QUESTION:

The Hamming distance between two integers is the number of positions at which the corresponding bits are different.

Now your job is to find the total Hamming distance between all pairs of the given numbers.

Example:

Input: 4, 14, 2

Output: 6

Explanation: In binary representation, the 4 is 0100, 14 is 1110, and 2 is 0010 (just
showing the four bits relevant in this case). So the answer will be:
HammingDistance(4, 14) + HammingDistance(4, 2) + HammingDistance(14, 2) = 2 + 2 + 2 = 6.

Note:

1. Elements of the given array are in the range of 0 to 10^9
2. Length of the array will not exceed 10^4.

EXPLANATION:

这道题如果用之前的异或解法的话肯定会得到timelimit exception。那么只能从另外的思路来想了。
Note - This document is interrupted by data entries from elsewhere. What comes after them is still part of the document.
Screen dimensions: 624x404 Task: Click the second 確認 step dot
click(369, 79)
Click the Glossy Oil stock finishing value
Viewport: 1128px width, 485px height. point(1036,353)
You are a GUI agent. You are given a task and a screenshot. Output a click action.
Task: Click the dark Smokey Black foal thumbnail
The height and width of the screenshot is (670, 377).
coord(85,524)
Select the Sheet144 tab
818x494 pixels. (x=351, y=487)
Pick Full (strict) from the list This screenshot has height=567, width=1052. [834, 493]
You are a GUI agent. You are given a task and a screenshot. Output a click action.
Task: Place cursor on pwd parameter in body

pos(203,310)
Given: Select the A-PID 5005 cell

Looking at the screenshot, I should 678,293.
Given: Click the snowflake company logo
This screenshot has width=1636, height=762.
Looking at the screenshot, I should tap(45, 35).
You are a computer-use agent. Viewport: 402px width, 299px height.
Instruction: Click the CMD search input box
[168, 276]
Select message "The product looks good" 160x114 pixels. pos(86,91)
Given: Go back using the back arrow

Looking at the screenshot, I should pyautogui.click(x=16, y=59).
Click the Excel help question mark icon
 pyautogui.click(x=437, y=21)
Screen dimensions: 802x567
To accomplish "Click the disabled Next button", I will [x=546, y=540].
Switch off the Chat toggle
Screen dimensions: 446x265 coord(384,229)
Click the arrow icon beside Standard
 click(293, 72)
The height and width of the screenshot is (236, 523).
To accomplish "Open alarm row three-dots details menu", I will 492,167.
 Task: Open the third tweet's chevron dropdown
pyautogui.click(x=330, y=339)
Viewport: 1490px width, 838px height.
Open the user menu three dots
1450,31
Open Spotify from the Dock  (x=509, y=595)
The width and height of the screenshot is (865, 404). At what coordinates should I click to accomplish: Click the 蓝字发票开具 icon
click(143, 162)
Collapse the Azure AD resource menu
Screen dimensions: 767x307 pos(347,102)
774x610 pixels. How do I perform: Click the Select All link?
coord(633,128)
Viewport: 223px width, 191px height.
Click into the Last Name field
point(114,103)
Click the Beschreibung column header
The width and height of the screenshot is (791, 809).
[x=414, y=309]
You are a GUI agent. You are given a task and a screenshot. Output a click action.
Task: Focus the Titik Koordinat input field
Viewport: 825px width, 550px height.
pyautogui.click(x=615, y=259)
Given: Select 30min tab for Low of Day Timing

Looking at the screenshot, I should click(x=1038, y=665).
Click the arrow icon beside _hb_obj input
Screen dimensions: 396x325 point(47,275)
一开始我的想法是用一个map，来存放已经计算过的，这样如果遇到已经计算的就可以直接取出来了，结果发现map的操作还没有直接算来的快。

后来就想到了：可以算出每一位的差别，然后加起来。

就拿例子来说：

4是0100 ，14是1110，2是0010. 那么第一位1的个数是1，那么差别就是1*2，因为14和其他两个是不同的。再算出第二位，只有2是0，与其他两个是不同的，那么也是2，第三位的也是2，第四位全相同就不说了，加起来就是6了。

所以最终的算法就是这样。

SOLUTION:

public class Solution {
    public int totalHammingDistance(int[] nums) {
        int n = 31;
        int len = nums.length;
        int[] countOfOnes = new int[n];
        for (int i = 0; i < len; i++) {
            for (int j = 0; j < n; j++) {
                countOfOnes[j] += (nums[i] >> j) & 1;
            }
        }
        int sum = 0;
        for (int count: countOfOnes) {
            sum += count * (len - count);
        }
        return sum;
    }
    
}